Subsection (b) applies to civil cases. The original GR 9 cover sheet describes it as follows (emphasis added to the description of the purpose of subsection (b)(1)):

 

Subsection (b) provides that in a civil proceeding, immigration status evidence of a party or witness shall not be admissible except where immigration status is an element of a party’s cause of action or where another exception to the general rule applies.

 

Subsection (b)(1) sets forth two limited circumstances where evidence of immigration status would be handled through a CR 59(h) motion. The proposed rule balances the concerns of prejudice against immigrants highlighted by the Supreme Court with the legitimate need of a defendant, in limited cases, to raise status issues where reinstatement or future lost wages are sought.

 

As stated, the intent of subsection (b) was to make evidence of immigration status generally inadmissible in civil cases, except for CR 59(h) motion raising specified circumstances having to do with wage loss or employment claims. But current subsection (b)(1) is not cabined to CR 59(h) motions. Instead, it applies to any post-trial motion involving the described circumstance. This substantially expands the scope of the “limited” exception. For example, “post-trial motions” include motions under CR 60, which may be filed a year or more after judgment. In contrast, CR 59(h) motions must be brought within 10 days after entry of judgment. The proposed amendment would restrict the admissibility of immigration status evidence to CR 59(h) motions.
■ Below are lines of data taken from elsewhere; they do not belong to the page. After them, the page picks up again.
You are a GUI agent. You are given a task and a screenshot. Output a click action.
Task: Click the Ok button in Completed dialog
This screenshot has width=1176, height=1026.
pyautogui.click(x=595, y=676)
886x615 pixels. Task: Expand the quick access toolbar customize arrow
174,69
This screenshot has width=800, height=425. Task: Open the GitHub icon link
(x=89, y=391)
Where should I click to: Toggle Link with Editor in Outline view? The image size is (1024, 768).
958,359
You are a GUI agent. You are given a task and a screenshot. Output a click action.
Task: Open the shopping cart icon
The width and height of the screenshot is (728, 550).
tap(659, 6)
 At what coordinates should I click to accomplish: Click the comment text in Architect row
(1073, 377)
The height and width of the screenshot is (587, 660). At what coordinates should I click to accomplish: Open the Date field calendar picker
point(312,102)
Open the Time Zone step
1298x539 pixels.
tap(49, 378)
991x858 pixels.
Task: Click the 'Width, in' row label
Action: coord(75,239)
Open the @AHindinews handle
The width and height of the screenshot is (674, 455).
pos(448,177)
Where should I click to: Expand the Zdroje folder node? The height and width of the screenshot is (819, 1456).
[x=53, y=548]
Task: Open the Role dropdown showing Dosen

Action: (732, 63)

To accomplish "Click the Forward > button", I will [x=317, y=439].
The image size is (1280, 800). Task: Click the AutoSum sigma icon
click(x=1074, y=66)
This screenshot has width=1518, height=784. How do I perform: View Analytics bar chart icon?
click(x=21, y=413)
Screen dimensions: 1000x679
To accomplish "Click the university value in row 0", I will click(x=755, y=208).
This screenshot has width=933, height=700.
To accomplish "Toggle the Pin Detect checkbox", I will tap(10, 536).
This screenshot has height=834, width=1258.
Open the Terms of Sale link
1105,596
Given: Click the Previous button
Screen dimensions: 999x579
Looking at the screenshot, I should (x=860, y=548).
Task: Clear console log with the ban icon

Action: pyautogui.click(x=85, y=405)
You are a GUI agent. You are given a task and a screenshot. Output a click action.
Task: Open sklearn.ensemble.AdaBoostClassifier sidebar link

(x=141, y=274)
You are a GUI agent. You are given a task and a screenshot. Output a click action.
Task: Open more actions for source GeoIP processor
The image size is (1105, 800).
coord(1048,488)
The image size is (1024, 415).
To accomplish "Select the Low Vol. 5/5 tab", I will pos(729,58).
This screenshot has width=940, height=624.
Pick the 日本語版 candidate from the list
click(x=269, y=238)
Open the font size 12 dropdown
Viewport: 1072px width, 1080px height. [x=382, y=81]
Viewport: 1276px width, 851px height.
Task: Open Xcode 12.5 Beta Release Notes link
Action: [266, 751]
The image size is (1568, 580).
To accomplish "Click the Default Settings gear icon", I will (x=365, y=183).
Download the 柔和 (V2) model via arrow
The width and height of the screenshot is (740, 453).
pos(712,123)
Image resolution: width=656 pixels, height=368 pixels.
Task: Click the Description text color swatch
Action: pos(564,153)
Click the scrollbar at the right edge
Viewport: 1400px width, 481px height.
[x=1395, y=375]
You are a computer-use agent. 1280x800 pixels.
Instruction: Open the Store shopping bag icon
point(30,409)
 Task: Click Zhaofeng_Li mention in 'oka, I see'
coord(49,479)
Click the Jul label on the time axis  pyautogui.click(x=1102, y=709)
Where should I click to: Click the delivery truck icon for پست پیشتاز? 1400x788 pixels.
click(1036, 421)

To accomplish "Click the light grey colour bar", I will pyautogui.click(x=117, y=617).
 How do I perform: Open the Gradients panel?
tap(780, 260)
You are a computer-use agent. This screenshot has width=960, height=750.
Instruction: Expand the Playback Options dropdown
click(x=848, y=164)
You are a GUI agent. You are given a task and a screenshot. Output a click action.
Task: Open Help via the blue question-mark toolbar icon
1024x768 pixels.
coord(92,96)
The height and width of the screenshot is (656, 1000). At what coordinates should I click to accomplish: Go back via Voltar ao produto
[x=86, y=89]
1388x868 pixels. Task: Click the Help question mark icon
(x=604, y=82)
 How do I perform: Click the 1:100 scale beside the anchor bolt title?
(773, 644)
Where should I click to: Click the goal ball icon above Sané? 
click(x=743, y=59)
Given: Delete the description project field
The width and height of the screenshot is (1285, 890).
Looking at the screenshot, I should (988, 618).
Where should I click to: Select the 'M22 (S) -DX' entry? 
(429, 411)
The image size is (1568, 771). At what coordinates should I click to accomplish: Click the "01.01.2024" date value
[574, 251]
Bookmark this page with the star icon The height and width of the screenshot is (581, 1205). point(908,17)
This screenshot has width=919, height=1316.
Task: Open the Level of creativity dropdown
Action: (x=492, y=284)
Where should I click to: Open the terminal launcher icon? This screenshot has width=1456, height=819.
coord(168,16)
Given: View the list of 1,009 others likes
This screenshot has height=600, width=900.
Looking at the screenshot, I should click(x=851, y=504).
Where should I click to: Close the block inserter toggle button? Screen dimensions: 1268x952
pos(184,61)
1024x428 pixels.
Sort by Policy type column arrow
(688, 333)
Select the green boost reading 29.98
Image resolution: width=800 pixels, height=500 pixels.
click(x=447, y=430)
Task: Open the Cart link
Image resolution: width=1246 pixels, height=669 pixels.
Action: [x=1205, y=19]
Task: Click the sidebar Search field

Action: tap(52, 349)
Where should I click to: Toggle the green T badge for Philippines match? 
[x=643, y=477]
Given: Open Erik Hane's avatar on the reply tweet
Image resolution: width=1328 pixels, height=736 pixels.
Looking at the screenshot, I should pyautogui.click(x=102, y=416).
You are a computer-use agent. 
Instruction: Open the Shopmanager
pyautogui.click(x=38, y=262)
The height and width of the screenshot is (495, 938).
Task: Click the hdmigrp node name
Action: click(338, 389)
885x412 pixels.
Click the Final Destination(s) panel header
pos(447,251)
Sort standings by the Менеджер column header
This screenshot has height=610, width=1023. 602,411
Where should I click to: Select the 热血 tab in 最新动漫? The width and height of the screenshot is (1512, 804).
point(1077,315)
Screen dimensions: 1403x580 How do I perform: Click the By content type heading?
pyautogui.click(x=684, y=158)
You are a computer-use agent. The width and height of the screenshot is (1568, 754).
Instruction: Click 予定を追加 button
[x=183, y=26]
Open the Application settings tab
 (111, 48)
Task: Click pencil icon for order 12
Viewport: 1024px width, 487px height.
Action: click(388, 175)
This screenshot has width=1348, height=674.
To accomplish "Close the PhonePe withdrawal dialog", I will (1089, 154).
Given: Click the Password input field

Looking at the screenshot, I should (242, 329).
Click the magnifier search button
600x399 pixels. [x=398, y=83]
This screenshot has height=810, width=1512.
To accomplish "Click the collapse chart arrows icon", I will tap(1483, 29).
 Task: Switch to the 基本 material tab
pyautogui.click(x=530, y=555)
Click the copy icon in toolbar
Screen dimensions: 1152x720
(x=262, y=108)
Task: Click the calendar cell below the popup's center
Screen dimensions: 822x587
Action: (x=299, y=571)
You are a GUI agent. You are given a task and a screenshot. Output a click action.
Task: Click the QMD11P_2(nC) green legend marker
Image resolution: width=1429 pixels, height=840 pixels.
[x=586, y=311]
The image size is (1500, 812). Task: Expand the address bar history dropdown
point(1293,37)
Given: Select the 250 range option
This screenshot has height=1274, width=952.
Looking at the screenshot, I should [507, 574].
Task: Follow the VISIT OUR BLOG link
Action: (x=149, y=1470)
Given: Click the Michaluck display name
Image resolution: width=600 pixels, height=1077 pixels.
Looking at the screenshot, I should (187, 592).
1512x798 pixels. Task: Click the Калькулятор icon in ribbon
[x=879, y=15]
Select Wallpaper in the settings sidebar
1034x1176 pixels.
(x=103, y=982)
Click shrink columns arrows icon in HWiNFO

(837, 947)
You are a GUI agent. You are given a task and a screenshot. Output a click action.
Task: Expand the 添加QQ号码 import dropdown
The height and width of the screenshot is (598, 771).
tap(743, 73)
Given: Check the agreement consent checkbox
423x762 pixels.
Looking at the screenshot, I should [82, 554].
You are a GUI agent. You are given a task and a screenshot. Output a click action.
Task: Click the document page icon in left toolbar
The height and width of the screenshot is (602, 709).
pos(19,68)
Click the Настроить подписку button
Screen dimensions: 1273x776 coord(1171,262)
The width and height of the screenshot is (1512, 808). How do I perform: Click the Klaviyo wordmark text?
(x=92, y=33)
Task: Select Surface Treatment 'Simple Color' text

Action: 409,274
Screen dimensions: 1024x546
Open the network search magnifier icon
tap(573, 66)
The proposed amendment would clarify the exception applies to motions brought under CRLJ 59(h) as well as CR 59(h).

 

2.      Procedure

 

Because the proposed amendments are technical fixes to conform ER 413 to its stated purpose, the WSBA Court Rules and Procedures Committee does not believe a further hearing is necessary. However, it will defer to the Supreme Court if a hearing would be useful to clarify the proposal. The Committee does not believe expedited consideration of this proposal is necessary.